Optical trapping of bacteria for ultrafast bacteriophage lysis detection at the single-cell level
Hugues de Villiers de la Noue1, Nicolas Villa2, Enrico Tartari2, Simon Glicenstein3, Emmanuel Picard3, Emmanuel Hadji3, Pierre R. Marcoux4, Marc Zelsmann5, Romuald Houdré2 and Gregory Resch1
1Laboratory of Bacteriophages and Phage Therapy, Center for Research and Innovation in Clinical Pharmaceutical Sciences (CRISP), Lausanne University Hospital (CHUV), Switzerland
2Institute of Physics, École Polytechnique Fédérale de Lausanne (EPFL), Switzerland
3University Grenoble Alpes, CEA, Grenoble INP, IRIG, PHELIQS, SiNaPS, France
4University Grenoble Alpes, CEA, LETI, Minatec-Campus, France
5University Grenoble Alpes, CNRS, CEA/LETI Minatec, Grenoble INP, LTM, France
Regarding their high bacterial strain specificity, rapid and accurate selection of therapeutic bacteriophages is crucial in phage therapy clinical protocols. Here, we report the use of photonic crystal cavities as on-chip optical nanotweezers for ultrafast phage susceptibility testing (PST) at the single bacterium level.
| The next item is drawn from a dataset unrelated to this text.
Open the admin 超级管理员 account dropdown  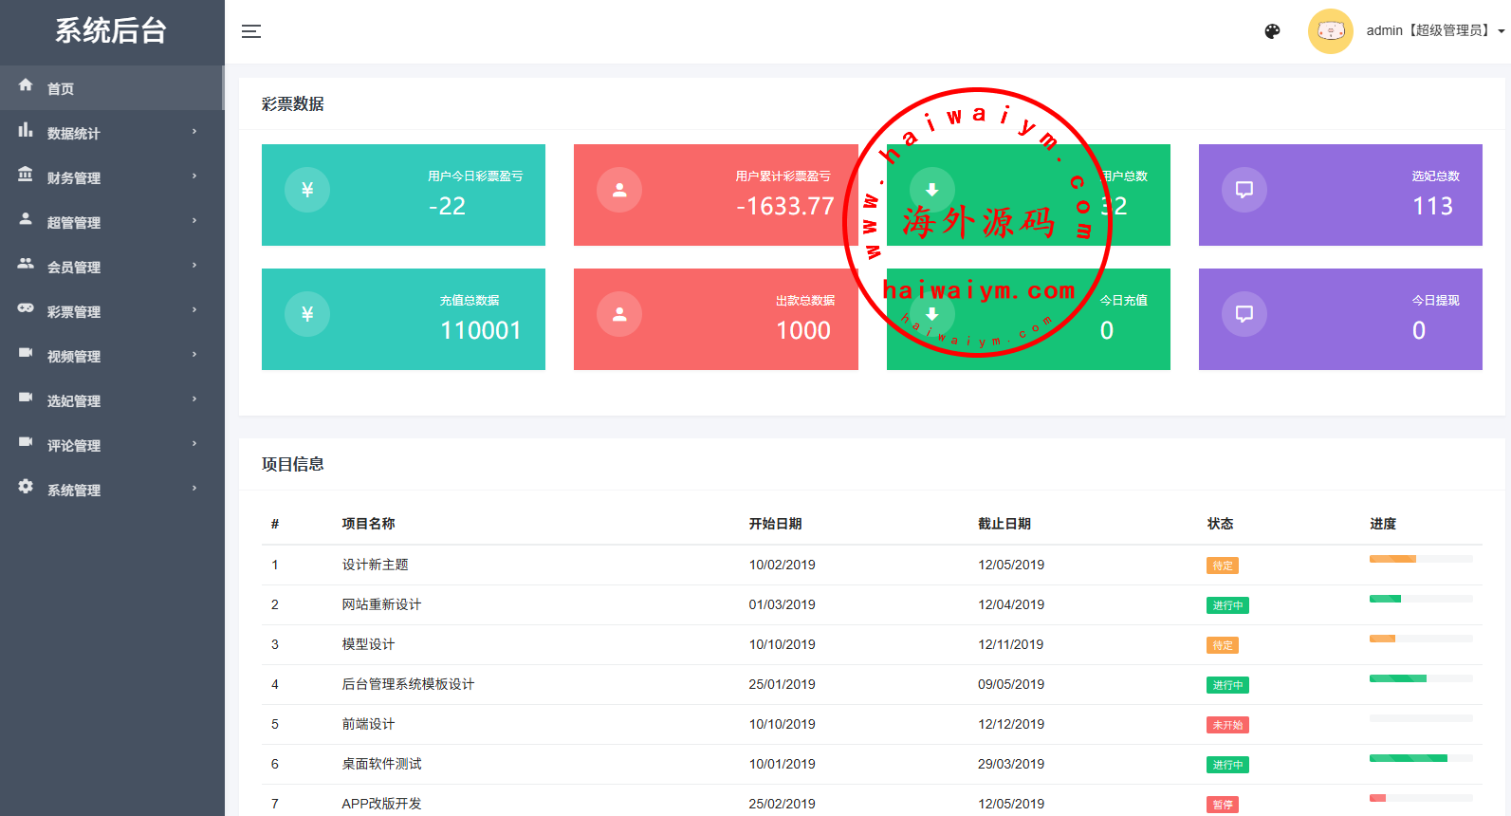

On a silicon photonic chip, resonant photonic crystal cavities allow the trapping of a single Escherichia coli B cell and sensing its stressed-induced modifications. This is achieved by monitoring the transmitted optical power through the photonic chip that carries information about the bacterium’s characteristics. E. coli cells were put in contact with T4 Myoviridae and T1 Tunaviridae phages before being injected in the trapping device. We report direct observation of a bacterium-phage lytic event in the optical cavity. The cell’s morphological changes caused by the phage activity prior and after lysis are detected via the transmitted power as well through a microscope imaging system. The lytic event leads to a sudden refractive index reduction, which is attested by an abrupt drop in transmission and a reduced imaging contrast of the cell. Accordingly, only 40min ± 5min after mixing phages and bacteria (t = 0), we observe an abrupt decrease in transmission signal correlating with the bursts of the trapped bacterium. Interestingly, we observe different drop in transmission depending on the phages used to lyse the bacterial cell, correlated with the estimated burst size of the phages. This detection of the lysis event is much faster than current culture-based phagograms usually requiring 16h-24h incubation times. This innovative phagogram approach paves the way to ultrafast PST at the single bacterium level.